At Womb, the cost to put on the 2003 Countdown Party, featuring big name American and Swedish DJs Richie Hawtin and Sven Vath, was over [yen] 10 billion, according to Sabi Takahashi, the club's head producer. Cluberria's Ishihara says the market in Japan will continue to grow, while American clubs, which have started to slump in recent years due to restrictions and police crackdowns, are not as likely to sustain the big paychecks.

Club Inc.

Tokyo's rise to prominence as a second home for the DJ jet set was confirmed when AgeHa, now probably Tokyo's biggest club, opened with great fanfare and a lineup of world-class DJ talent last Christmas. AgeHa is the beachhead of a new club concept in Tokyo modeled on the synergy between corporate marketing and underground culture.

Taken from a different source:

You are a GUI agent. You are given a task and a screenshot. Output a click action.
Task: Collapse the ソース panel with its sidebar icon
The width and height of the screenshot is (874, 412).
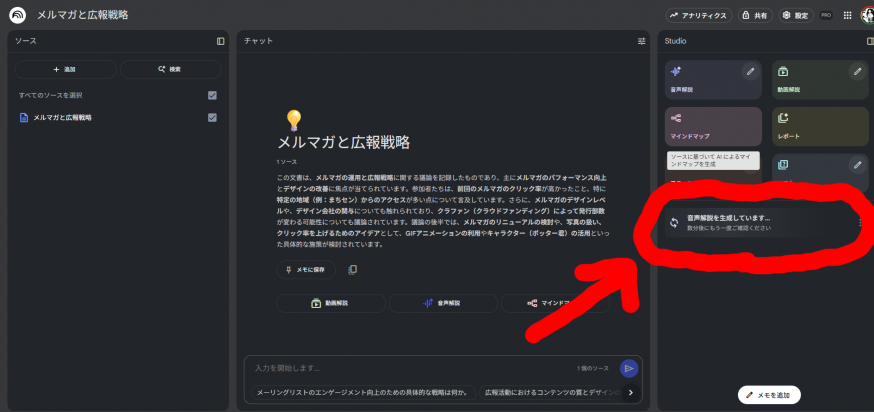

Owned by Yasuhide Uno, the young, progressive, technology-savvy chairman of Usen, Japan's biggest digital radio network, AgeHa was created as a means to dictate music trends and to garner actual radio content from music played in the club. "This is exactly the sort of deal that we always hoped we would make as our company went forward," says a Usen source. "Uno has already built what he describes as the fastest fiber Net access cable network in Japan, and he has major record labels, including Sony and Avex, firmly locked in as content providers. "The whole idea behind Usen was to provide content, so we knew that we had to make deals with the leading creative influences in Japan." The Usen service includes 440 channels of music and WebTV. "Taken together," the source adds, "this brings us closer to providing the total service we were looking for when we became the very center of youth culture."

This New Year's, AgeHa featured New York house maestro Danny Teraglia, one of the world's most coveted DJs, in what Ishihara claims was a major coup (and undoubtedly a very expensive one).